帝人/複合機カバー水平リサイクル/富士フイルムBIと
2026年07月28日 (火曜日)
帝人は、富士フイルムビジネスイノベーション(BI)と共同で、市場から回収した使用済み複合機の外装カバー由来の再生プラスチックを、複合機の外装カバーに再利用する水平クローズドリサイクルのスキームを構築した。高い外観品質を実現し、複合機のフロントカバーに適用できる。
一般的に使用済み製品から得られる再生材は、バージン材と比べて物性が低下する傾向がある。帝人は、外装カバーに使用されるポリカーボネート系アロイ樹脂「マルチロン」について、リサイクルを前提とした設計を採用。長期間の使用後も物性の低下や変色が起こりにくい組成設計を行って生産する。

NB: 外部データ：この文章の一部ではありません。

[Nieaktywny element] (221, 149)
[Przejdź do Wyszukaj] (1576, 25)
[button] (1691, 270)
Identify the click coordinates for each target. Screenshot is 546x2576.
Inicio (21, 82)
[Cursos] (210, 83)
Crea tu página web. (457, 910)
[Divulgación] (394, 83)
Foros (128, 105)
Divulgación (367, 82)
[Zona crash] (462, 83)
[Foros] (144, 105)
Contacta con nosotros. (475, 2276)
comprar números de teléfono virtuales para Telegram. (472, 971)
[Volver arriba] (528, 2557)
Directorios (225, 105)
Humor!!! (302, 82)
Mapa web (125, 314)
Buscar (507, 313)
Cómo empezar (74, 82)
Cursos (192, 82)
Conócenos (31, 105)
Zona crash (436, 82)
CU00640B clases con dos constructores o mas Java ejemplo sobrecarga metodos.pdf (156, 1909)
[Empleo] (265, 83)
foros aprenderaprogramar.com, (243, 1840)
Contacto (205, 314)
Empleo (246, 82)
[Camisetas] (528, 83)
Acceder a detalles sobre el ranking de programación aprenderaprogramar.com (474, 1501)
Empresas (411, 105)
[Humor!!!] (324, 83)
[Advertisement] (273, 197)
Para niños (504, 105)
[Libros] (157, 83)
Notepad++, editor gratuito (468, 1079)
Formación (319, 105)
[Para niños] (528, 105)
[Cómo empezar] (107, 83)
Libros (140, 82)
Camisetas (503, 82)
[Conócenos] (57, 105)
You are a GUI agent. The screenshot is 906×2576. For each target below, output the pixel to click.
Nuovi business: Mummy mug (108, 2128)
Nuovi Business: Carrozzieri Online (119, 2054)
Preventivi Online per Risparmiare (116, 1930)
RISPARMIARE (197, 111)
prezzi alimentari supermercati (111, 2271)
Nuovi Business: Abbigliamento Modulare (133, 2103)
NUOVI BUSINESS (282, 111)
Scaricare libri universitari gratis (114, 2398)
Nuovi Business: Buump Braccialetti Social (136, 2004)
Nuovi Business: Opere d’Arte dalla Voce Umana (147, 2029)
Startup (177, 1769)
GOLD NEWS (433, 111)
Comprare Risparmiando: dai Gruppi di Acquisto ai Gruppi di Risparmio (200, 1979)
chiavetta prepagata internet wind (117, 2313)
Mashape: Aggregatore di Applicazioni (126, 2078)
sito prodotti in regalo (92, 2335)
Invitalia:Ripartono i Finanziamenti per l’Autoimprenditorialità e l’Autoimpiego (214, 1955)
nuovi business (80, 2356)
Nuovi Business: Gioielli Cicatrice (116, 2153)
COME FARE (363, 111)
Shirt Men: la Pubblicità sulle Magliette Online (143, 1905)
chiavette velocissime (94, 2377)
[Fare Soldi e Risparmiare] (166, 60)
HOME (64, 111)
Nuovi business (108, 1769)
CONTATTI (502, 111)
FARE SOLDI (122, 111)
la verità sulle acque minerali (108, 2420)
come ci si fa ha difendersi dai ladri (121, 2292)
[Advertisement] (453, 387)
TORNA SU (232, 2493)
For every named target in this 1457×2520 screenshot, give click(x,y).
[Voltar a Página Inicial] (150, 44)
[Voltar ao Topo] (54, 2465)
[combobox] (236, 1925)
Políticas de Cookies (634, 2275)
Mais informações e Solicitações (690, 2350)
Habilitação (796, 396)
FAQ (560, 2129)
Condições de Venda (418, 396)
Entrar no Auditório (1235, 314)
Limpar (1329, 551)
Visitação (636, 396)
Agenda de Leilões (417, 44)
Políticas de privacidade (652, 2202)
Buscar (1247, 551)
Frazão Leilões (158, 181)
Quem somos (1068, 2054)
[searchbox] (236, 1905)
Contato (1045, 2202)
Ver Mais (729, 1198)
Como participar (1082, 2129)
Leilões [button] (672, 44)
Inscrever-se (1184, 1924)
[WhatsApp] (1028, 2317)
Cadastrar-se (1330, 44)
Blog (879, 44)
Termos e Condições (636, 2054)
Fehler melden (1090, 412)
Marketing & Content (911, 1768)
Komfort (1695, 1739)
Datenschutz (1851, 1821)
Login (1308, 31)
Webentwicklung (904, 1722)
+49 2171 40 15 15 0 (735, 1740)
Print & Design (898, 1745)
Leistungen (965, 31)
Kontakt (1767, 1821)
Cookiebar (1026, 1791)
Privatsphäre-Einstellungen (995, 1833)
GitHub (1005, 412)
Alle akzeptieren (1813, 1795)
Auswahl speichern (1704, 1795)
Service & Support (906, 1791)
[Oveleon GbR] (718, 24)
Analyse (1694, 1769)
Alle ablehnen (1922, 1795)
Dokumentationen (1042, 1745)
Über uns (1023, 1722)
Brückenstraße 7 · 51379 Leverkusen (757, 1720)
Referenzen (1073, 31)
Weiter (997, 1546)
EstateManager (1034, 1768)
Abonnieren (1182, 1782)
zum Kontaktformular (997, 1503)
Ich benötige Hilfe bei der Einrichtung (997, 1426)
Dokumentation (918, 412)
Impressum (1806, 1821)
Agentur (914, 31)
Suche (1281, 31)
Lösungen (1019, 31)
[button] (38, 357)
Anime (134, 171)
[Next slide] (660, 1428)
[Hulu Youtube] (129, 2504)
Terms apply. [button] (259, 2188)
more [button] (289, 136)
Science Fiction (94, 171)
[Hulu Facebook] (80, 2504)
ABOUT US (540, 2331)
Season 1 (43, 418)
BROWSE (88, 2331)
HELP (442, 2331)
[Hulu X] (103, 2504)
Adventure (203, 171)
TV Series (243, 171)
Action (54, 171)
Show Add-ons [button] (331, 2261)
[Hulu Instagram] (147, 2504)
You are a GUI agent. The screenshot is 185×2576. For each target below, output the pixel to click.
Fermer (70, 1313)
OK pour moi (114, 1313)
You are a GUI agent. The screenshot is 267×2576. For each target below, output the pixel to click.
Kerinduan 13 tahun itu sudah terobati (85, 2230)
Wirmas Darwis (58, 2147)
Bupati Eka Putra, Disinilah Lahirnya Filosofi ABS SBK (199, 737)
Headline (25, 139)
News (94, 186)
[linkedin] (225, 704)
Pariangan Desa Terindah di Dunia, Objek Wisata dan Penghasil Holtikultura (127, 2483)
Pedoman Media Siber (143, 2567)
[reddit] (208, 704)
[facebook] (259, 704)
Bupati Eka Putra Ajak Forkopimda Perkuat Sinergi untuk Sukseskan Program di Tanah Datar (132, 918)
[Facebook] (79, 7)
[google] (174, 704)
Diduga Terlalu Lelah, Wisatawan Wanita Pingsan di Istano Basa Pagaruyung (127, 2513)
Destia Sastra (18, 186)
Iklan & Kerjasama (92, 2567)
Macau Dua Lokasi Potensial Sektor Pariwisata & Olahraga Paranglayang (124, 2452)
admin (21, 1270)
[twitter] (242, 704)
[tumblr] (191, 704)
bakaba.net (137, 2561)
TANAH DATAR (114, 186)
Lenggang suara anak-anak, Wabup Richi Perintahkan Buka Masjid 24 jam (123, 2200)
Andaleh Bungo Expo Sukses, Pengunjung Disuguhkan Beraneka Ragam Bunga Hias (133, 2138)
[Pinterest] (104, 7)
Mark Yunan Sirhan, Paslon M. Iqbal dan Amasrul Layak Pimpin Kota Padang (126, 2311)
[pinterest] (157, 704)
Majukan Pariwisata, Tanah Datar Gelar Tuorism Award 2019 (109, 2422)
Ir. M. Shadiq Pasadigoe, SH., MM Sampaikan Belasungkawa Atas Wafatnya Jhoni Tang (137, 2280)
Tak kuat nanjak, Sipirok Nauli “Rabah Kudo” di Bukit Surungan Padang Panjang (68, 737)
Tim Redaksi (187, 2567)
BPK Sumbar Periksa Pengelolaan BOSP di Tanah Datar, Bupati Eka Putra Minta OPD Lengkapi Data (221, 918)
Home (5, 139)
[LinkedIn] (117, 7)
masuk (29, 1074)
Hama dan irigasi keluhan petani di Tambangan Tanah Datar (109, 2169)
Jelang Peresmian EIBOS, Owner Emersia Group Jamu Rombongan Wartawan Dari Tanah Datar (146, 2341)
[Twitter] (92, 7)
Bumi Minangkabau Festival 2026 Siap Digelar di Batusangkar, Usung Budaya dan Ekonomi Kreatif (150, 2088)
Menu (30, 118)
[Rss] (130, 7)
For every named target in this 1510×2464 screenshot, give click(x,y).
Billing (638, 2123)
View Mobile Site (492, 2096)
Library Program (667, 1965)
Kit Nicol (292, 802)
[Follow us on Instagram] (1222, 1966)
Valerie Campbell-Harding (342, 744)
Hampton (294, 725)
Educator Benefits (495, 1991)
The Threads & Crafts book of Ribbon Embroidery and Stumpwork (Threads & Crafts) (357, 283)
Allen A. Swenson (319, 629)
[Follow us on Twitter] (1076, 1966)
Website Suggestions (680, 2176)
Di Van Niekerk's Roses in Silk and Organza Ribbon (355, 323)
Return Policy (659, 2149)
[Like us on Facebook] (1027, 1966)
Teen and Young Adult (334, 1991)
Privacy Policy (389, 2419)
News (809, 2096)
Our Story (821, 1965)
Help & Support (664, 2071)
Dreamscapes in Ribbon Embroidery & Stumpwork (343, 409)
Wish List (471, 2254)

富士フイルムBIは、自社の使用済み複合機を独自の回収網を通じて回収し、リサイクルパートナーと連携して外装カバーから金属や種類の異なるプラスチックを取り除き、必要なプラスチックだけを回収・分解・選別する。部品を洗浄しながら粉砕し、異物の混入を防ぐ。
このプロセスを通じて得られた材料を80%使用しながらも、バージン材に相当する品質を持つ「マルチロンCM」を生産する。このマルチロンCMを使って、複合機の外装カバーの中でも特に高い外観品質が求められるフロントカバーを製造する。